Emotional regulation or self-regulation is the ability to control “big feelings” or emotions, when they have them, including the way they experience and express them. Some children are born with self-regulation challenges. However, young children under the age of 6 are little people with big feelings and sometimes, angry outbursts can be the only way they know how to express their feelings.

What are the common signs of emotional dysregulation disorder in children?

  • Angry outbursts without a justified reason 
  • Excessive crying, often more intense and lasting longer than what is situationally appropriate Physical aggression toward others
  • Self-harming thoughts and behaviours

When is it time to seek professional help? 

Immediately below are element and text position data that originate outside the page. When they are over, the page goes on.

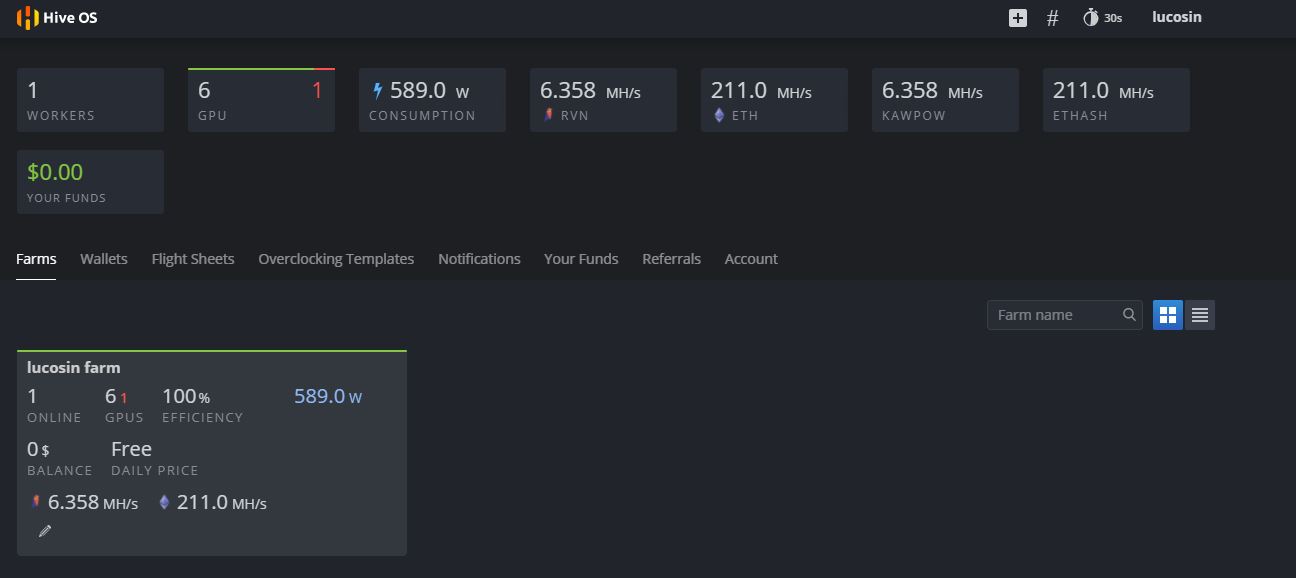Switch to grid view of farms
The width and height of the screenshot is (1296, 578).
pos(1167,315)
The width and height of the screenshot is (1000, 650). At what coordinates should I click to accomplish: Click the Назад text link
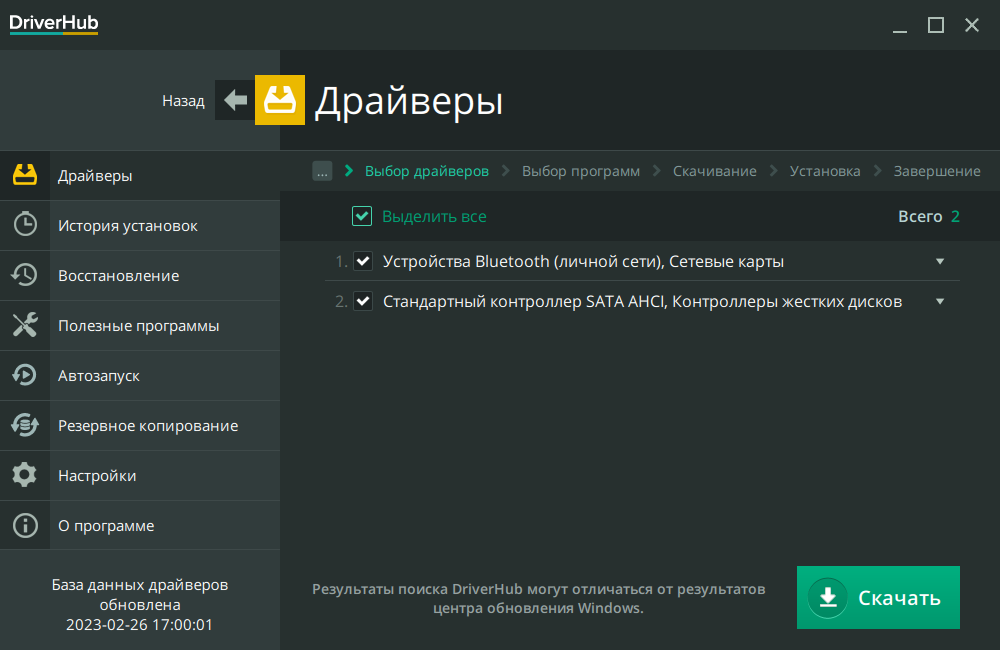(183, 101)
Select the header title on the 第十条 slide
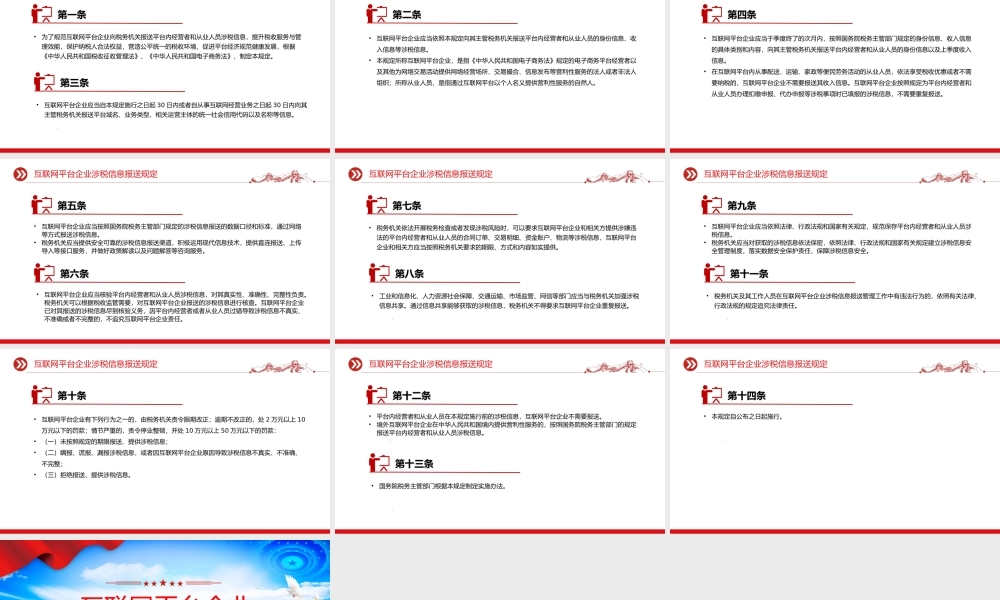Screen dimensions: 1000x600 [95, 364]
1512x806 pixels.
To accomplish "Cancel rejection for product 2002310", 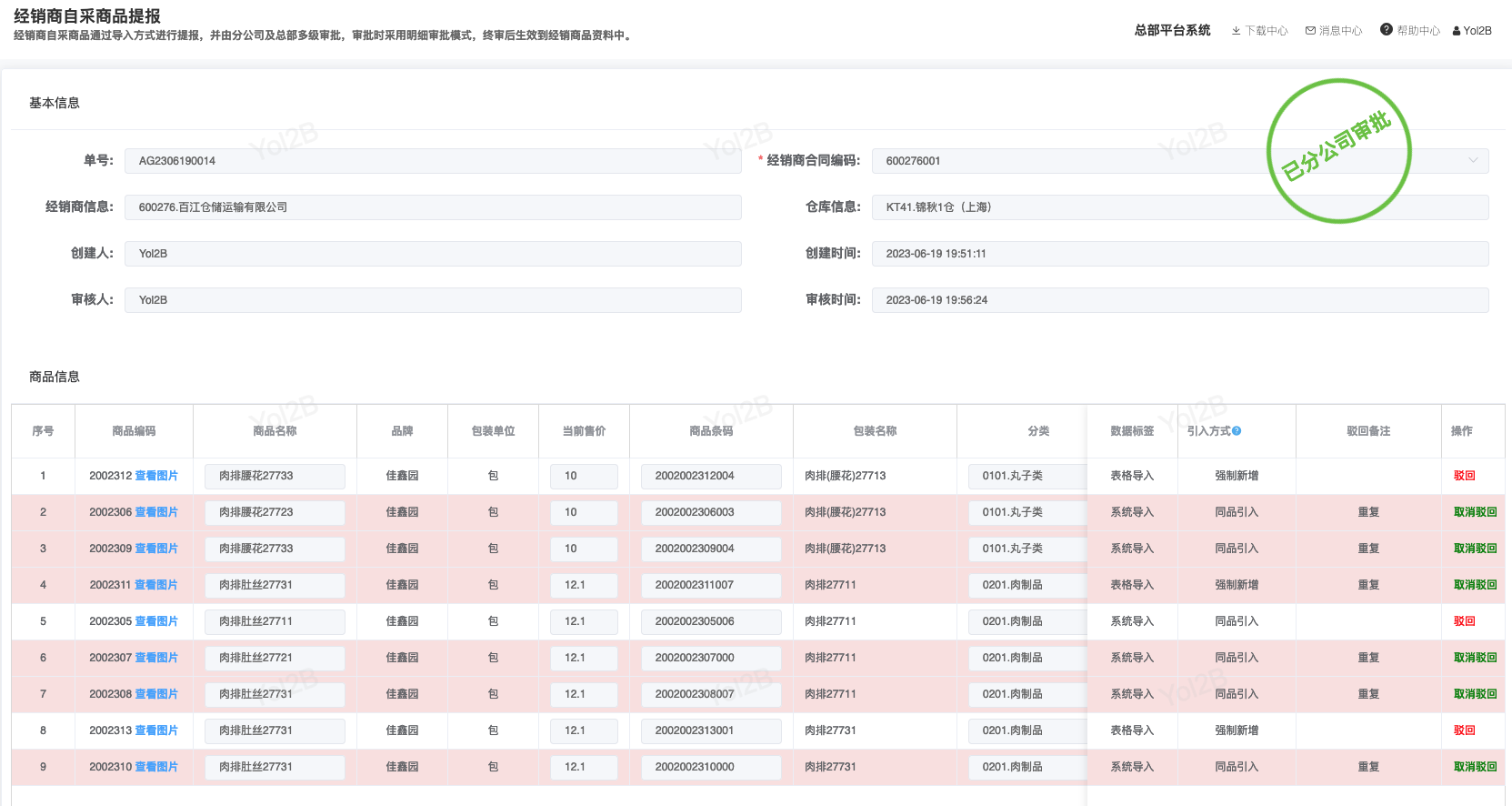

Infants can show signs of emotional dysregulation, and some then grow up to have behavioural and emotional problems. It may be time to seek professional help when the child is showing signs of extreme fluctuations of mood and emotions and their inability to regulate their emotional state is beginning to affect their family, peers, school performance, and long-term mental health.

What can be done? 

  • Build emotional literacy by encouraging children to accurately identify and name feelings. 
  • Play therapy involves the use of toys and games to help the child recognize, identify, and express feelings. 
  •  Provide psycho-education and teach a child how to identify unique body signals and how to connect them with their feelings. 
  • Teach self-regulation and coping skills using positive language and mindfulness strategies.
  • Cognitive behavioural therapy (CBT) can help a child recognize unhealthy behaviours and learn how to change them.

What makes some children more vulnerable to emotional dysregulation? 

  • Family history of mental health challenges and brain-based disorders 
  • Trauma, adverse childhood experiences and toxic stress

Where can I access support?

Talk to the child’s family doctor or pediatrician to help identify if the child’s behaviour is normal for their developmental stage. 

Talk to the child’s guardianship worker to explore what options are available for assessment so their diagnosis and treatment plan can be included in their Care Plan. The guardianship worker will help make appropriate referrals for specialized supports and services.

Get an assessment through your local Child and Youth Mental Health team. Your local CYMH office offers a range of free and voluntary mental health services and supports for children from 0-18 years of age and their families. These services include assessments, therapy and treatment, education and referrals to specialized programs and resources. There are 100 intake clinics for children, youth and their families at convenient locations throughout BC. 

You can also contact a private psychologist or counsellor through the BC Association of Clinical Counsellors or the BC Psychological Association. You can use website filters to search for a counsellor in your community that specializes in certain mental health challenges.